Exercise goal → Return each line of the entries below verbatim, omitting the pictures from your response.

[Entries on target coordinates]
____
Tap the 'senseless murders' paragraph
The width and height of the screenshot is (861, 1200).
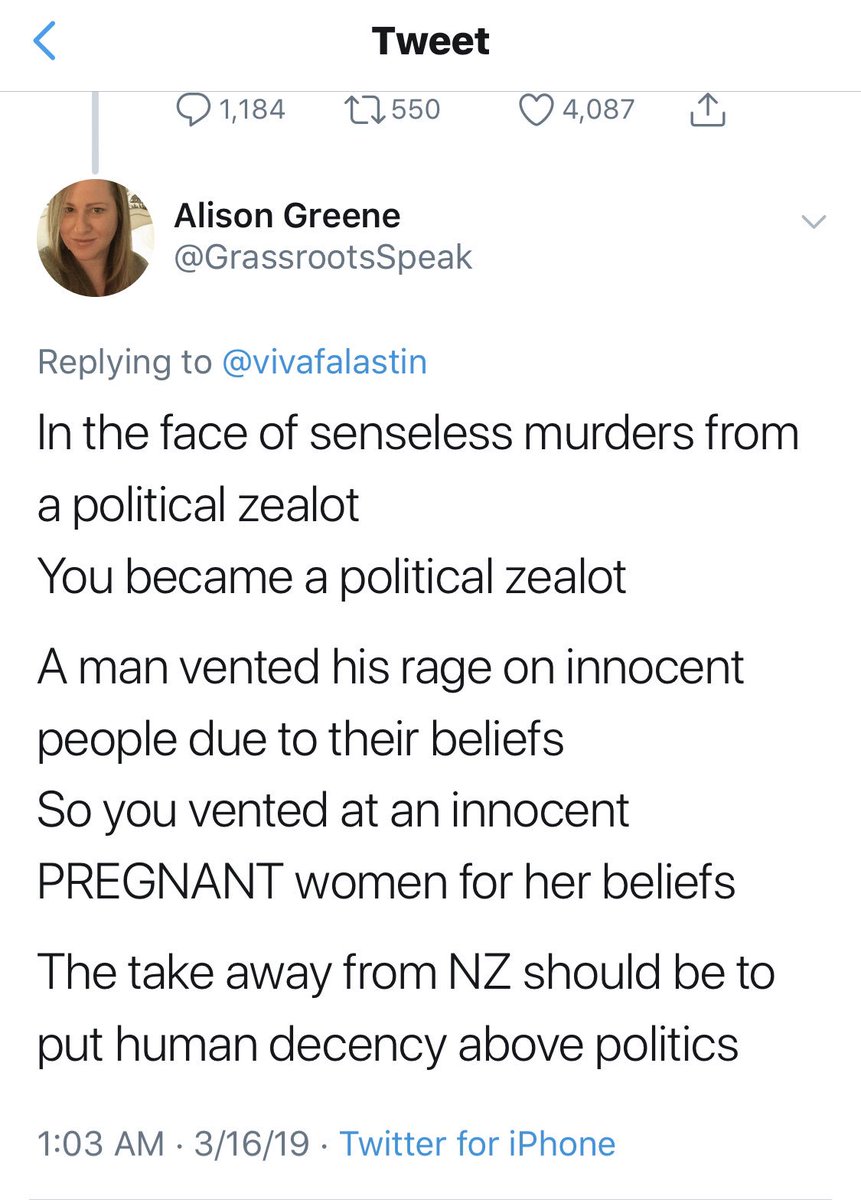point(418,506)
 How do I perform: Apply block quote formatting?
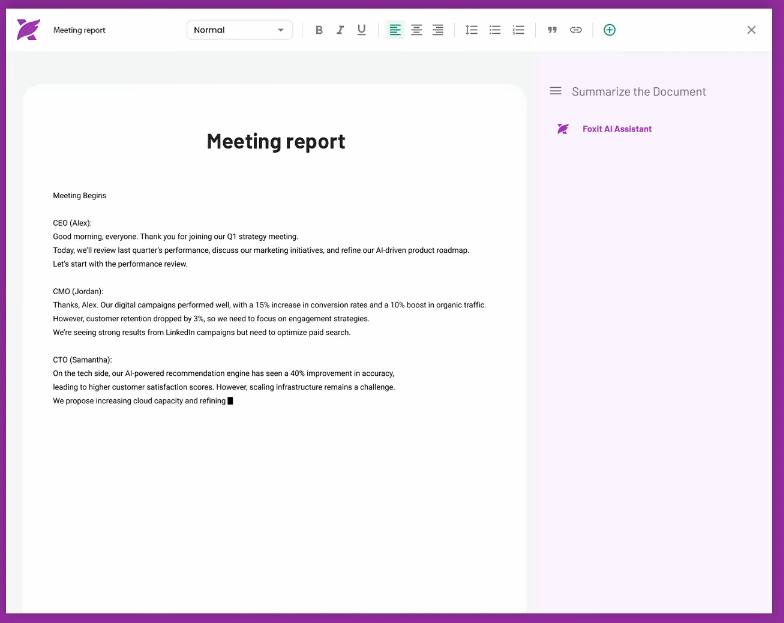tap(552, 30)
____
Correct output →
Tap the 'senseless murders' paragraph
The width and height of the screenshot is (861, 1200).
point(418,506)
 How do I perform: Apply block quote formatting?
tap(552, 30)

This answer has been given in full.